▶ [WHAT IS NEEDED]: Lines from the listing that hold the string "Task" are what you should return.

▶ [LISTED ENTRIES]:
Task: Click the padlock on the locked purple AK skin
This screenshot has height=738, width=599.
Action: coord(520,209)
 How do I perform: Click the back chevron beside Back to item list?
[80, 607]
==
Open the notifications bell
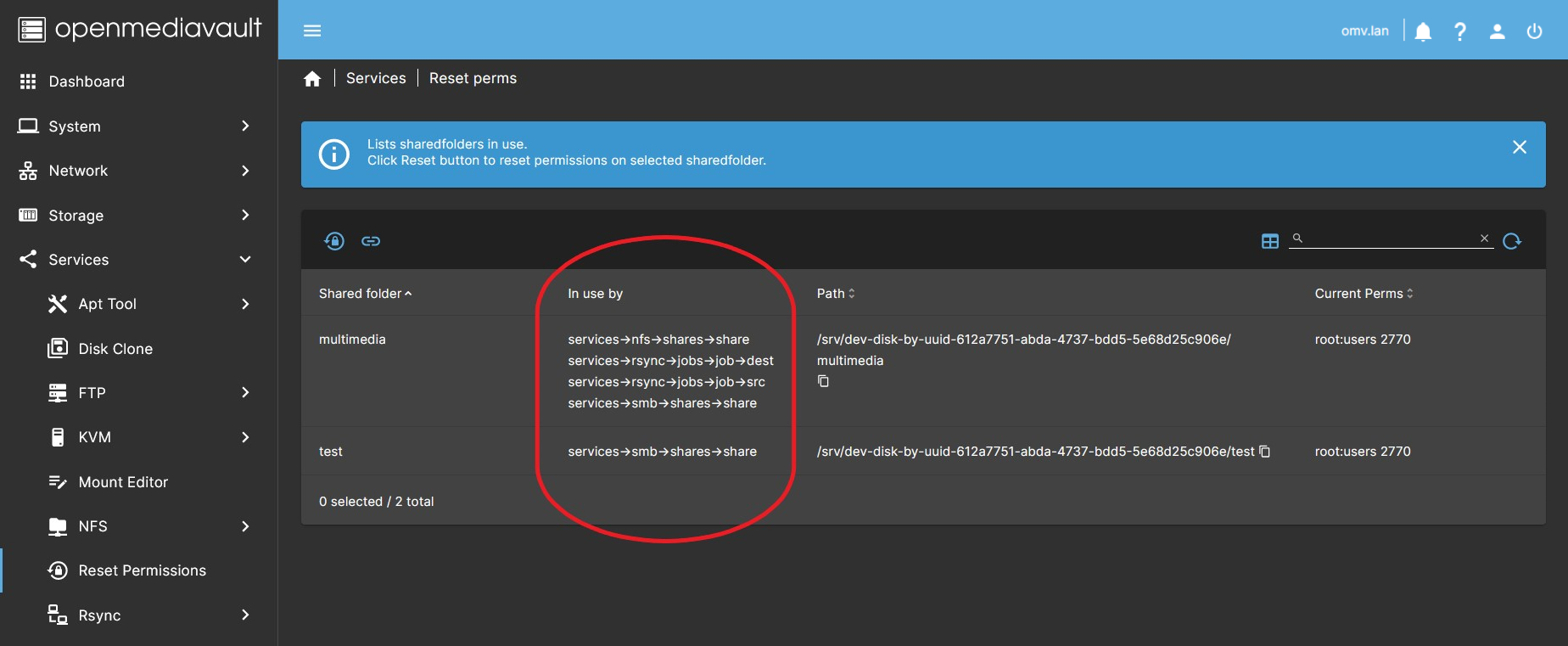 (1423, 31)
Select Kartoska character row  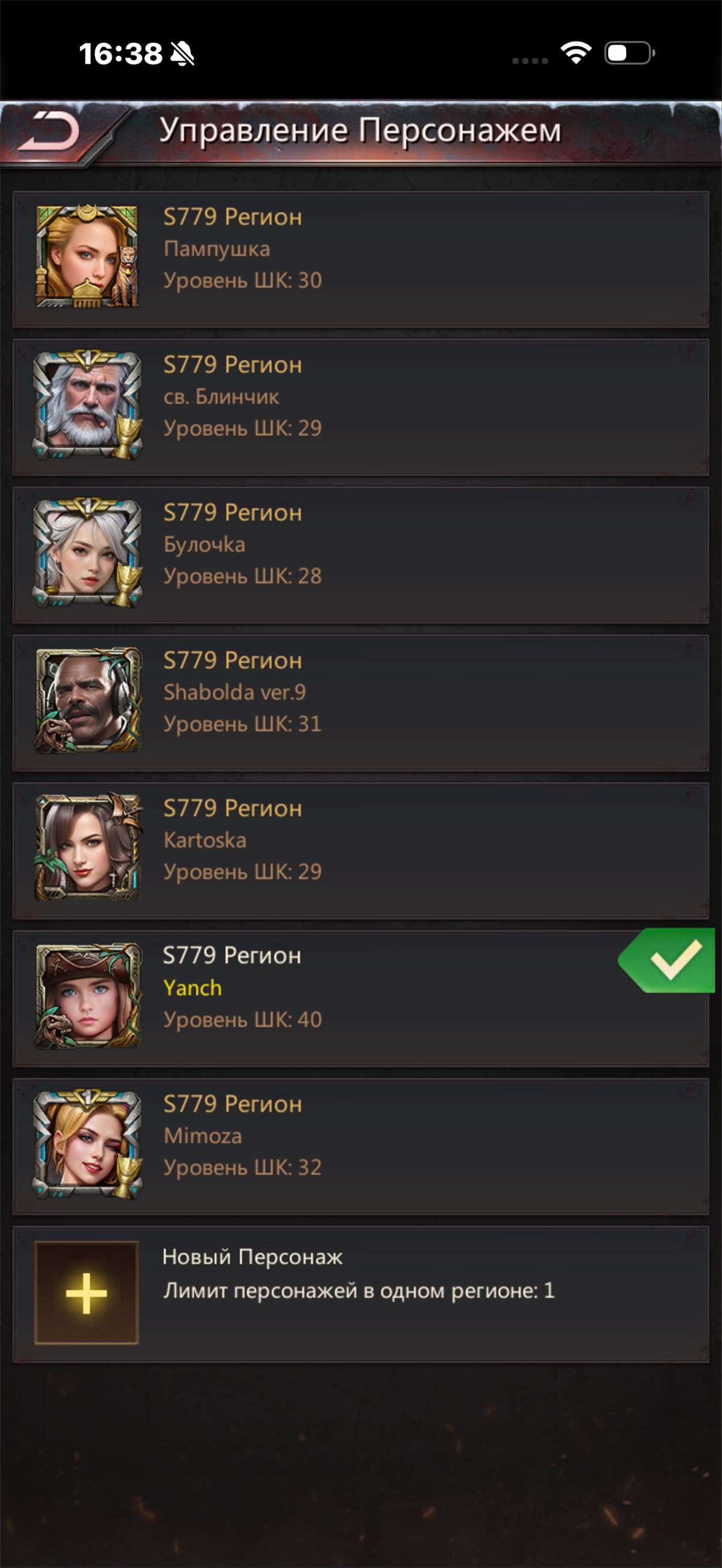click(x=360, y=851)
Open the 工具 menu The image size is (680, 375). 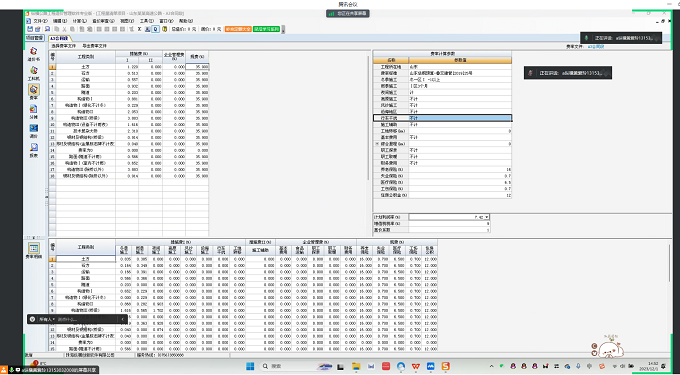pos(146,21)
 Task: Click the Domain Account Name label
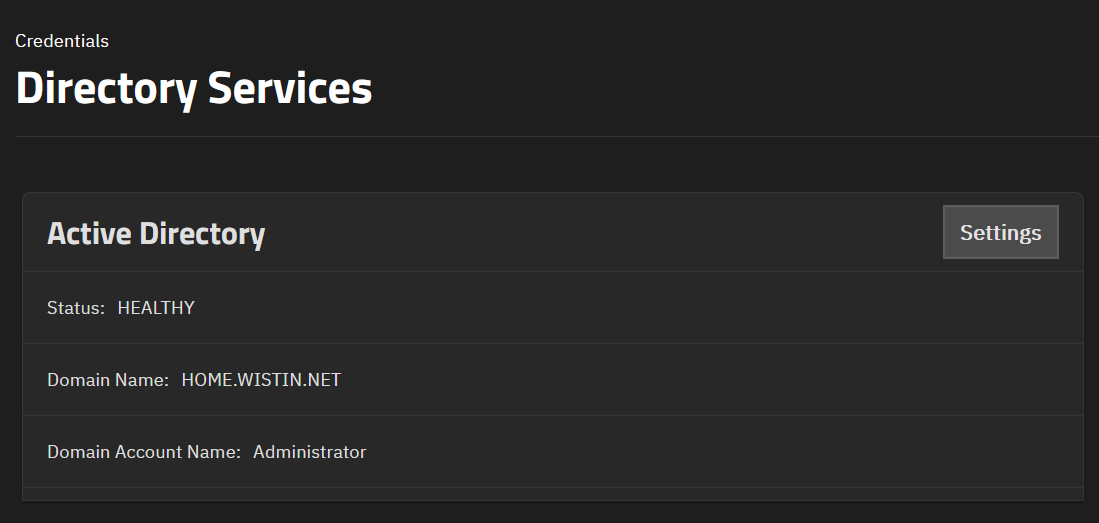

▶ [ANSWER FOR THIS EXERCISE]:
Task: Click the padlock on the locked purple AK skin
 Task: Click the Domain Account Name label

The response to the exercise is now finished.